• PASSAGE SHOWN:
--- START ---

For example, the classical ruins as the backdrop for the scene are not a stable for animals.  Rather, they reference Antiquity, and the broken arch represents both a bankrupt past and the necessity of the new covenant with Christ. The goldfinch, said to have eaten thorns, foreshadows Christ’s crucifixion; and the lamb the shepherd holds signifies that Christ, the Lamb of God, will offer up Himself as a living sacrifice for mankind.  The worn out knees of the man holding a Renaissance instrument (called a hurdy-gurdy) represent a life of kneeling in prayer.  The bundle of wheat used for Christ’s headrest prefigures His reference to Himself as the Bread of Life.  Christ lying on the ground and the sparrow, considered the lowliest of birds, references Christ’s humility in coming to earth; and, finally, the tree full of leaves in the background symbolizes life, and the bare branches symbolize death.

In order to “read” a work of art, understanding the historical context in which the work was composed and the various aspects of the composition itself are necessary.  M&G’s The Adoration of the Shepherds by Pier Francesco Sacchi affords the perfect opportunity for deeper knowledge about historical culture in light of Scripture.

Heather Osborne, Former M&G Graduate Assistant

 

Published in 2015

Object of the Month: November 2015

The Last Judgment 

Oil on panel

Giovanni Filippo Criscuolo (attr. to)

Neapolitan, c. 1495–1584

Click on the links throughout the article to view additional artists’ works and reference material.

This theatrical scene of the last judgment attributed to the sixteenth-century painter Giovanni Filippo Criscuolo beautifully illustrates the era’s emerging artistic trends. Although his hometown of Naples would remain artistically provincial well into the seventeenth century, Criscuolo’s travels to Rome broadened his perspective. Inspired by the art of Michelangelo and Raphael, Criscuolo’s work reflects a more progressive style.  For example, the colors, poses, and compositional technique are similar to Michelangelo’s Sistine Chapel frescos.

Criscuolo’s interpretation of the spirit world is also intriguing. Two Medieval literary works influencing renderings like this one were Thomas Aquinas’ Summa Theologica and Dante’s Divine Comedy.

In Summa Theologica, Aquinas organizes the spirit world into specific ranks (or choirs). Those in the first rank (solely dedicated to face-to-face worship of God) are often pictured as disembodied spirits, “pure thought,” like those surrounding Christ’s throne in Criscuolo’s painting. The second rank dedicated to knowing God through contemplation of the universe are here pictured beside Mary and John the Baptist in the midpoint of his canvas. The third rank comprised of angelic messengers who interact in human affairs, are represented in the lower register by the archangel Michael and Satan and their minions. In addition, the wings of the satanic beings are much like those described by Dante: No feathers did they bear but as of a bat/ Their fashion was . . . (Inferno, Canto 34).

As Renaissance artists became increasingly dedicated to bringing the heavens down to earth, angels become more recognizably human; their wings, faces, and bodies sculpted in beautiful detail. By the nineteenth century, such differentiations between the earthly and the heavenly had all but disappeared.

Donnalynn Hess, Director of Education

 

Published in 2015

Object of the Month: March 2015

Monks before a Fireplace 

Oil on canvas

Alessandro Magnasco, called Il Lissandrino

Genoese, 1667–1749

Click on the links throughout the article to view additional artists’ works and reference material.

--- END ---

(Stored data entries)
--- START ---

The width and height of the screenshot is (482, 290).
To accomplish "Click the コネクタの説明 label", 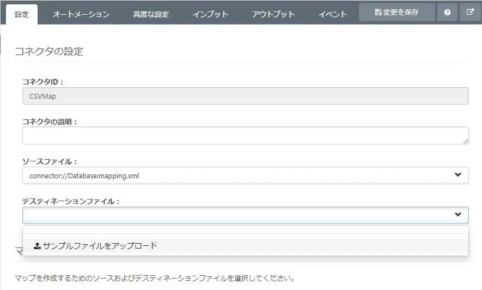I will pos(50,122).
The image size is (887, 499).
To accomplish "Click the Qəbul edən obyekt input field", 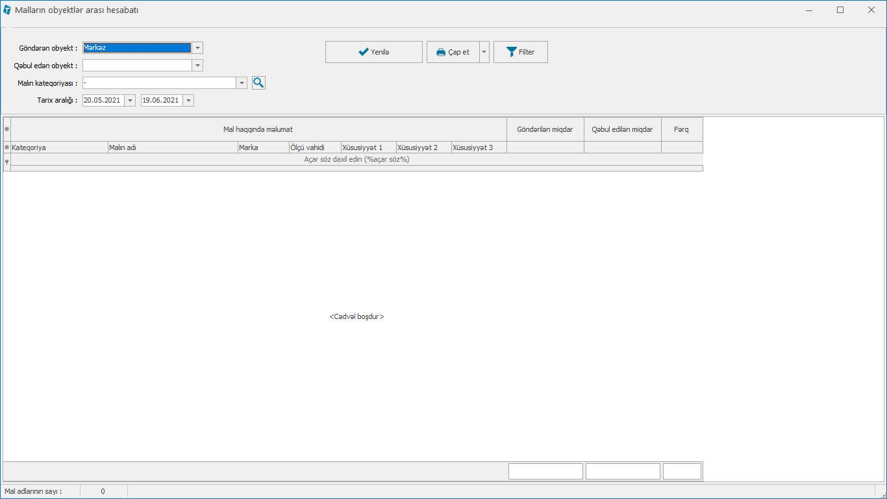I will [137, 65].
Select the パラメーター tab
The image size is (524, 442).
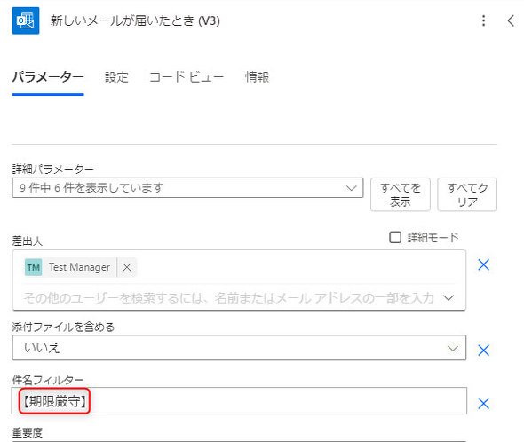pos(48,77)
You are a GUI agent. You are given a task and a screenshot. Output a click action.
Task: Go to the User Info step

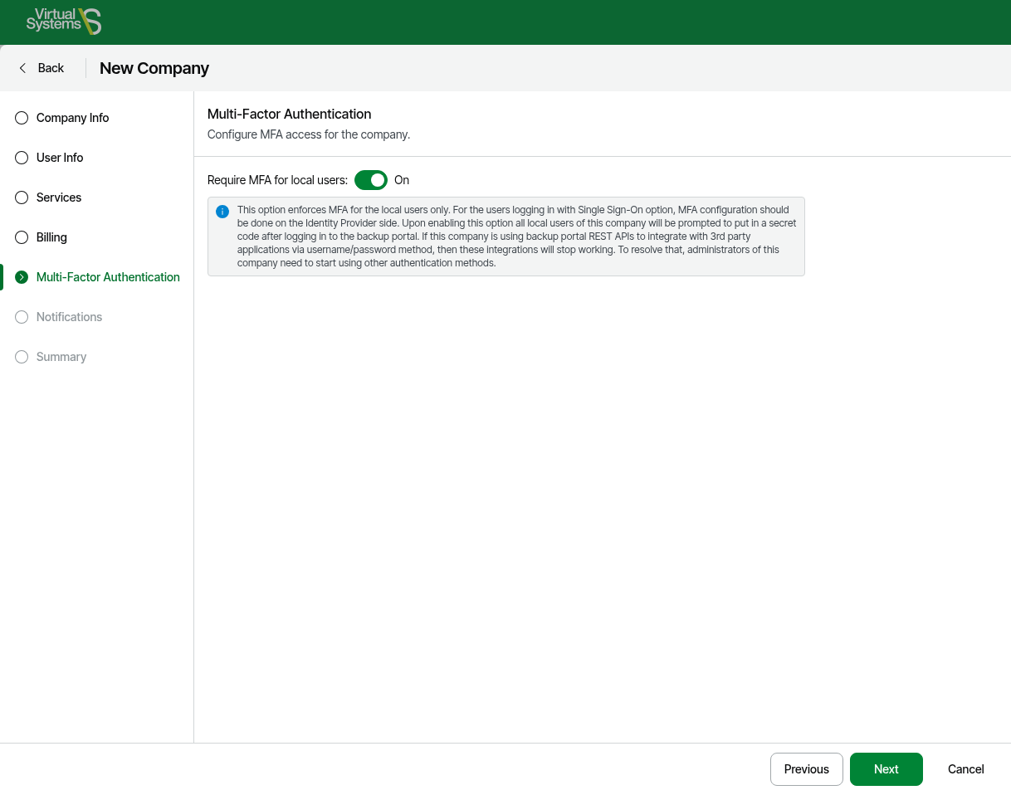click(x=60, y=158)
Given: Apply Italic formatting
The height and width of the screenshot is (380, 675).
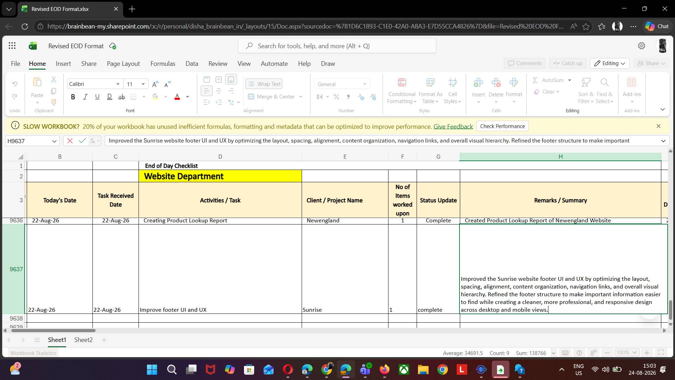Looking at the screenshot, I should (85, 97).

--- END ---

• GIVEN INSTRUCTION A: According to the art article, which two Medieval literary works influenced renderings like Criscuolo's painting of the last judgment?
• GIVEN INSTRUCTION B: Pick up the art article after its final line and keep writing.
The listing has no connection to the art article.

• EXERCISE ANSWER A: Thomas Aquinas' Summa Theologica and Dante's Divine Comedy.

• EXERCISE ANSWER B:
No matter the era or the medium, it seems you can always count on artists to challenge the status quo.

Alessandro Magnasco was born in Genoa, northern Italy, in 1667. His father Stefano was a minor artist who died when Magnasco was only five years old. Around the age of ten, Magnasco was sent to Milan to live under the care of a patron while he learned commerce. However, his interests lay along the same lines as his father’s, and before long he had convinced his patron to sponsor an apprenticeship for him with the renowned Mannerist painter, Filippo Abbiati, of Milan. By 1690, Magnasco had mastered his craft and had established himself as a portraitist. This phase of his career lasted only a brief time before he transitioned into his distinguished, celebrated style.

Magnasco’s style is something of an anomaly, even for the eclectic movement that is the Baroque. His is a nervous, loose brushwork that conveys fluid movement and hazy figures and settings. Murky tones pervade his paintings, with the occasional pockets of stark light and strong color. Arguably his most interesting characteristic is his choice of unusual subject matter.

In a time largely characterized by paintings of religious subject matter, Magnasco chose instead to focus on the common man, such as beggars and gypsies, and on some of the more obscure facets of contemporary life, such as shadowy synagogue interiors and scenes of monastic life. Interestingly, Magnasco also often chose to portray scenes charged with social commentary, going even so far as to treat highly controversial subjects—in his day as well as our own—as in his painting of an Inquisition torture scene. Magnasco seemed captivated by the mysterious, socially questionable, and the bizarre.

Monks before a Fireplace is characteristic of Magnasco’s mature style. His elongated figures are reminiscent of the mannerist El Greco. At the same time, his monochromatic palate and mysterious, almost ghoulish, atmosphere heralds the coming of nineteenth-century realist Francisco Goya. Here, Magnasco once again presents the common man in his paintings—humble monks instead of otherworldly saints. His figures possess a uniformity, functioning almost as a nameless, faceless unit. But on closer examination, the figures are strikingly distinct, suggesting the idiosyncrasies of the individuals within the group including the monk perusing his crinkled manuscript and the man warming his feet at the fire while toying with the resident cat. He captures a snapshot of a quiet moment in contemporary monastic life.

Indeed, Magnasco’s very essence seems almost out of place in his world, a nod to modernism from the late baroque era.

Katharine Golighty, former Docent & Guest Services Attendant

 

Published in 2015

Object of the Month: December 2014

Madonna and Child with an Angel (“Madonna of the Magnificat”)

Tempera on panel

Alessandro di Mariano Filipepi, called Sandro Botticelli (and studio)

Florentine, 1444/45–1510

Click on the links throughout the article to view additional artists’ works and reference material.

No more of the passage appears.